In general, planning bodies should review bylaws to make sure that addressing and eliminating racial and ethnic disparities are not only alluded to, but are boldly and clearly detailed in the their duties and responsibilities. One way of explicitly embracing the goal of confronting racial and ethnic disparities is to assign each committee a role in the process. For example, the committee that is tasked with conducting a local needs assessment ought to consider ways in which they can address racial disparities in their processes and the allocations and prioritization committee can do the same. Another approach might be to create a “disparities” committee that does the work of planning and monitoring efforts to address racial and ethnic disparities by the planning body, and fosters participation, engagement and leadership among people of color.

Since these original analyses were completed, some RWPCs are becoming more intentional in addressing racial and ethnic disparities. For example, the planning body of the Minneapolis St. Paul TGA has created a Disparities Elimination Committee that is tasked with monitoring and informing how racial and ethnic dipartites in HIV/AIDS prevention, care and treatment are addressed by the council [19]. Creating this kind of structure is very important, but we argue that it is even more essential to document and evaluate how a committee such as this can reduce local racial disparities in HIV/AIDS treatment and care. We intend to explore this in the future and assess whether this model can be successful for all planning bodies.
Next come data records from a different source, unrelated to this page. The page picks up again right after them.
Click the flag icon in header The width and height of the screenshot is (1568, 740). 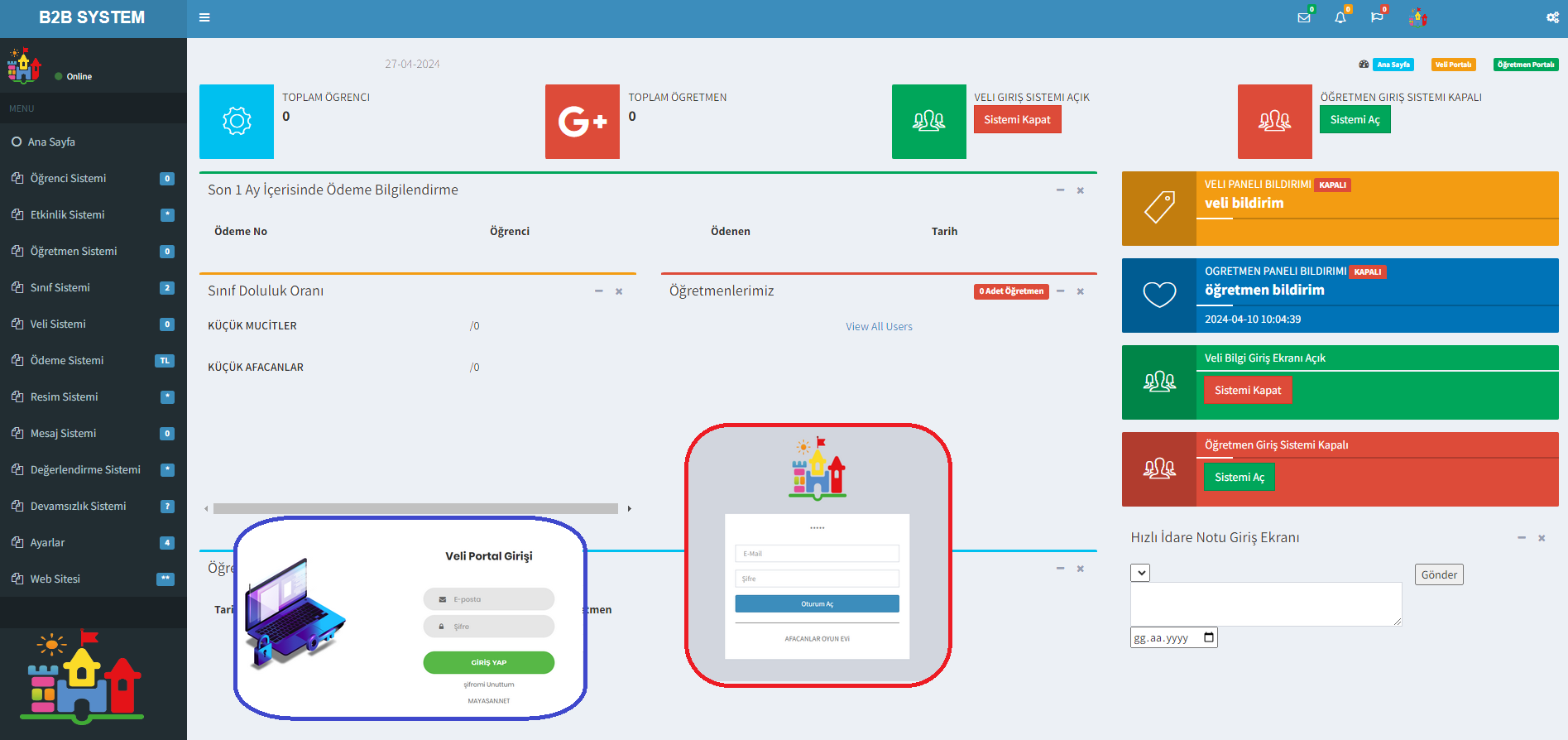pyautogui.click(x=1376, y=17)
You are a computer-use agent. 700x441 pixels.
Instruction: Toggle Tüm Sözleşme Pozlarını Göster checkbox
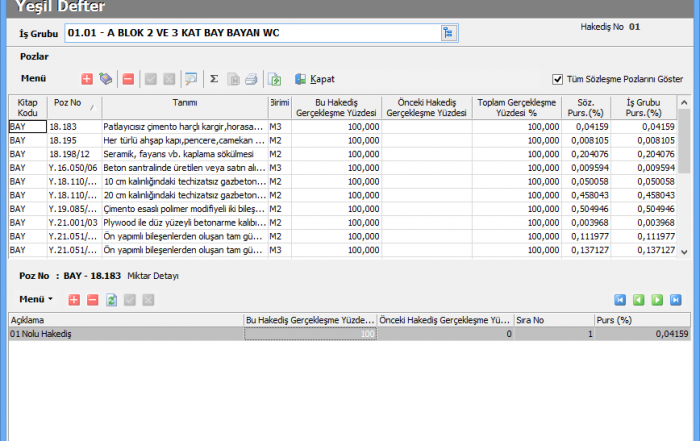(558, 79)
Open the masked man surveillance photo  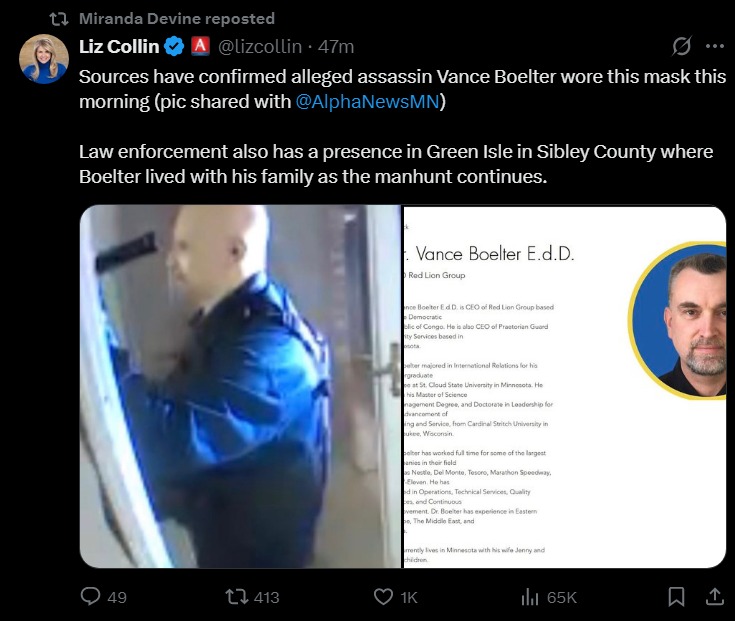(240, 387)
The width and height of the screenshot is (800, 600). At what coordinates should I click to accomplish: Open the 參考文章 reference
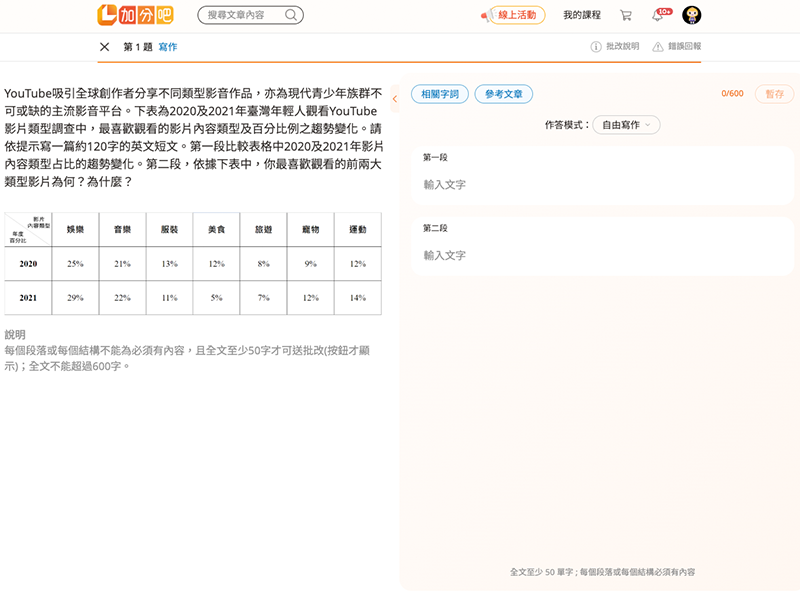pos(503,94)
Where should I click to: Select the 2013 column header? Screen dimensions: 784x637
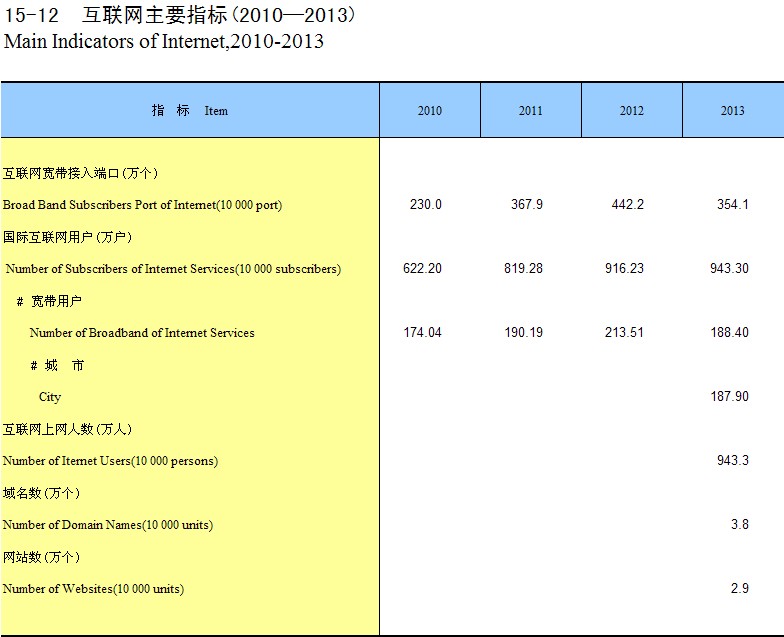[733, 111]
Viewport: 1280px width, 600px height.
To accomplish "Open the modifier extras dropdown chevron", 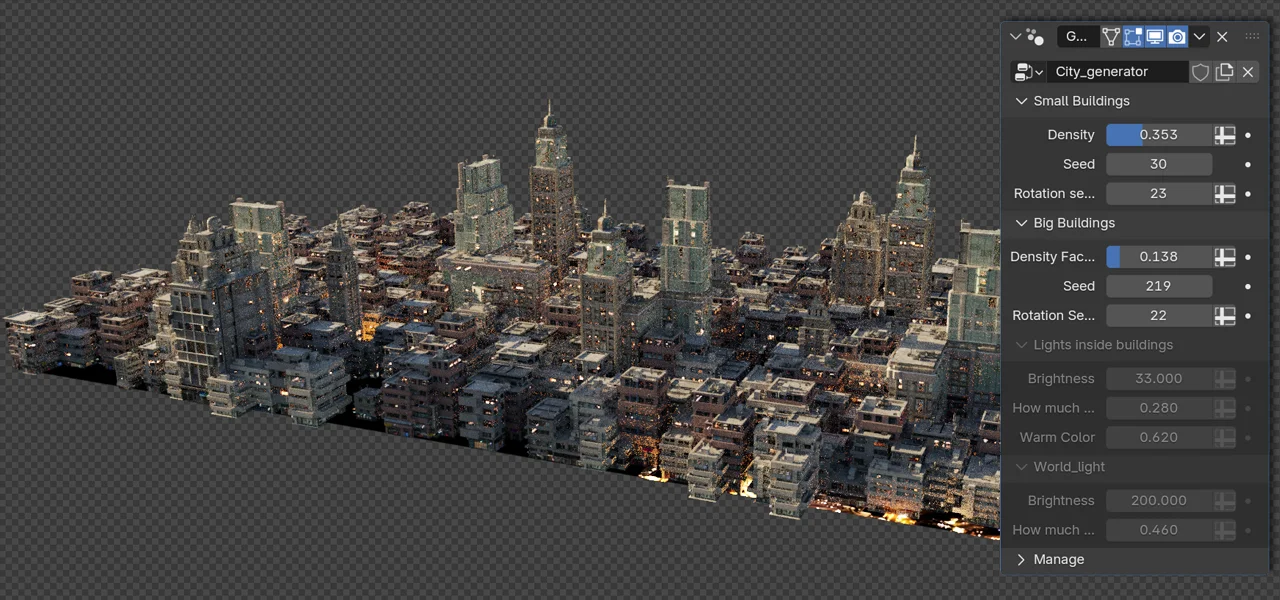I will click(x=1199, y=36).
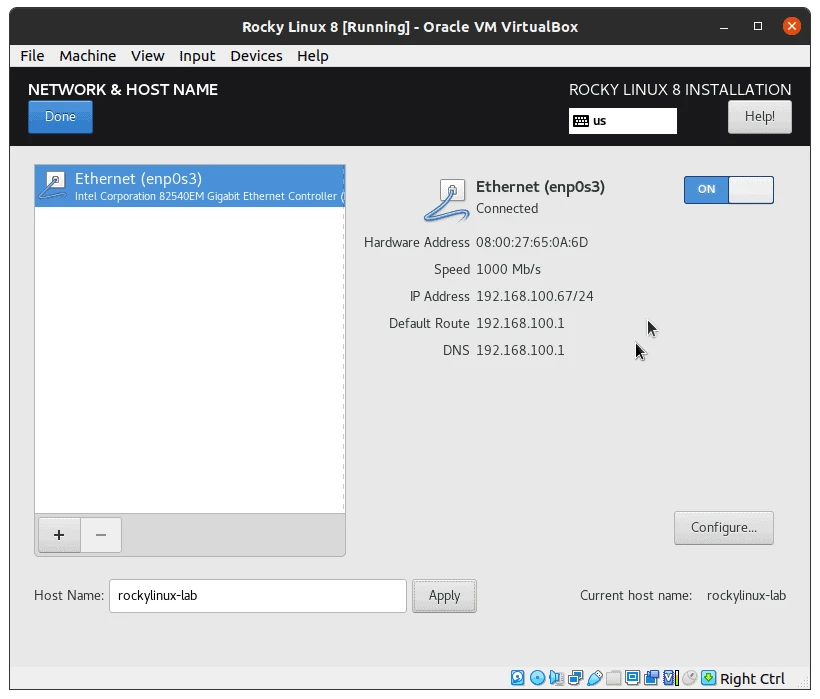Add a network interface with the plus button
Viewport: 820px width, 699px height.
58,535
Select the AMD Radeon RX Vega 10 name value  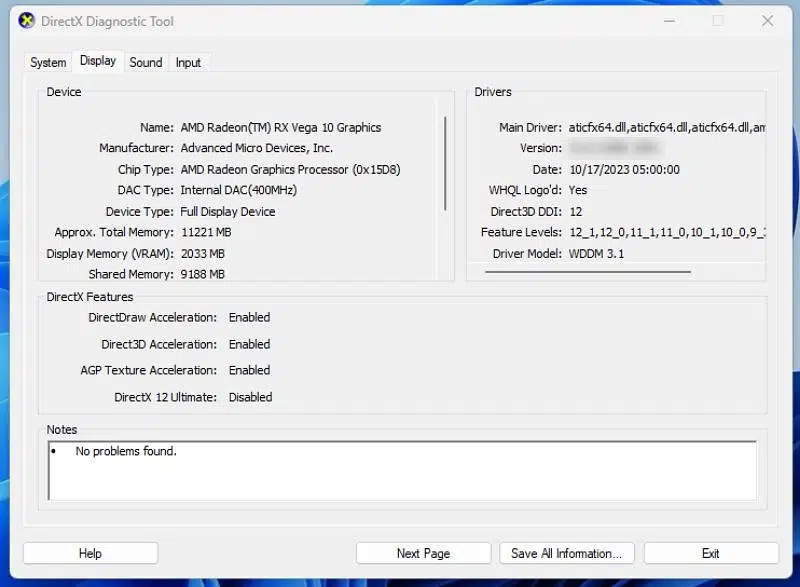(280, 128)
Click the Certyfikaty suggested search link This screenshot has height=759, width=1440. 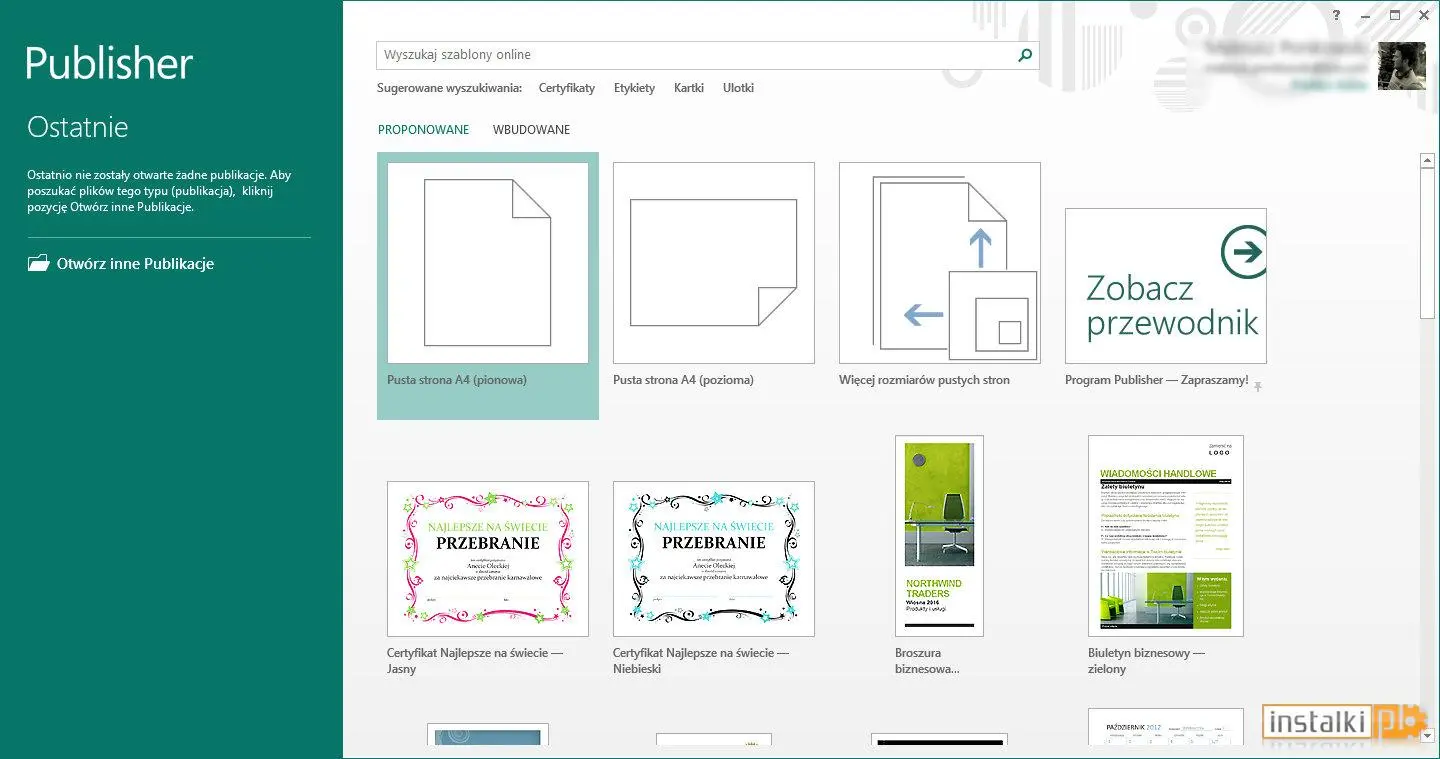coord(566,88)
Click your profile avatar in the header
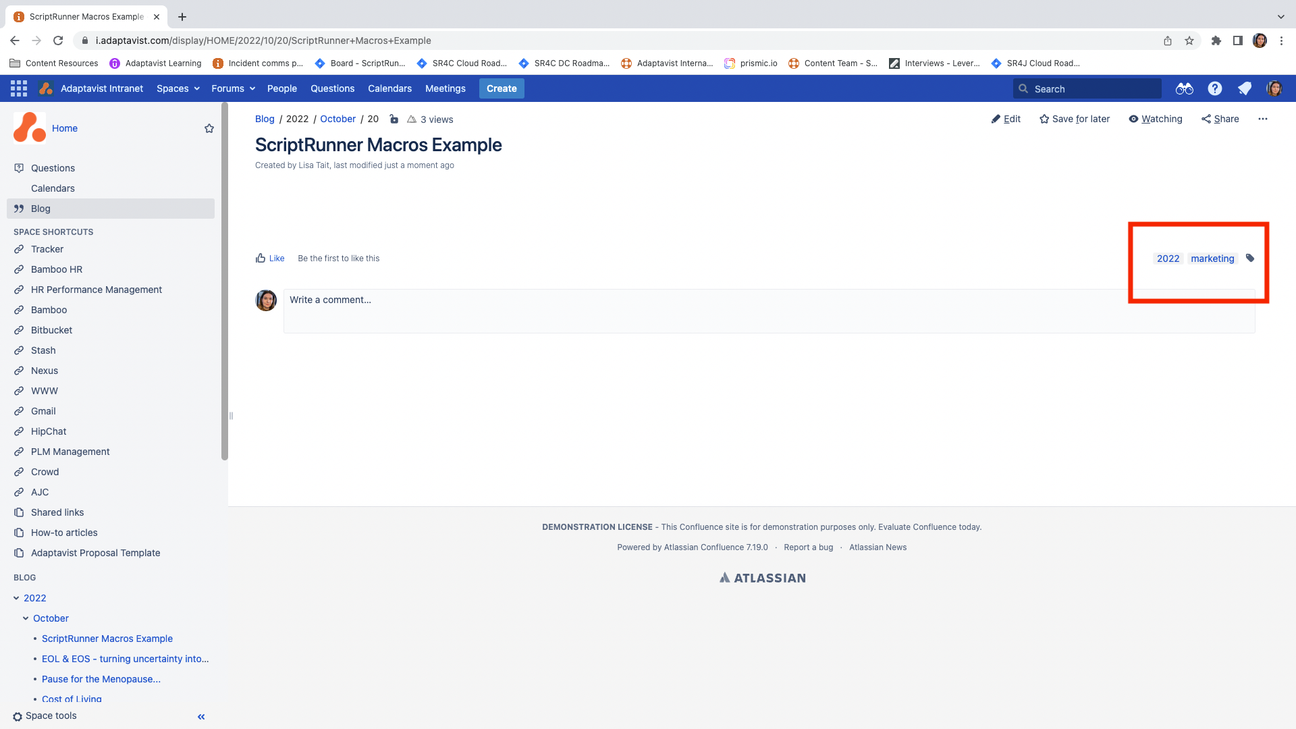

These findings should be interpreted in light of important limitations. First, activities, programs, and discussions around eliminating racial and disparities in HIV treatment and care may not be included in RWPC bylaws — our primary source of data. It is possible that additional RWPCs are doing more to address disparities, which is not articulated in their bylaws. Second, the outcome of allocations, assessments, and programs are not often listed in bylaws. Documents such as yearly grant applications, program reports, and meeting minutes might be more relevant sources of information useful to assess planning body commitments to confronting disparities. Third, search term identification may be limited by variations in how different regions understand and use these terms. For this investigation, we assumed that the use of “disparities” included several domains such as gender, age, sexual orientation, geography, race and ethnicity. In some circles, “disparities” might be used refer to racial disparities, and not as broadly as we assumed. Despite these limitations, the study highlights the role of language and purposefulness within RWPC bylaws in their important commitment of eliminating disparities.


In conclusion, RWPCs should become more intentional and proactive in ensuring that their activities are addressing racial disparities in HIV/AIDS and state these activities clearly in their bylaws. Recommendations include making sure that people who belong to racial and ethnic minority groups are involved in planning council leadership, building and maintaining strong relationships with communities of color as a measurable outcome and going beyond membership reflectiveness by race. Finally, RWPCs should consider establishing disparities committees that monitor activities and ensures that processes and decisions are inclusive, free of racial bias and do not have unintentional consequences for communities of color.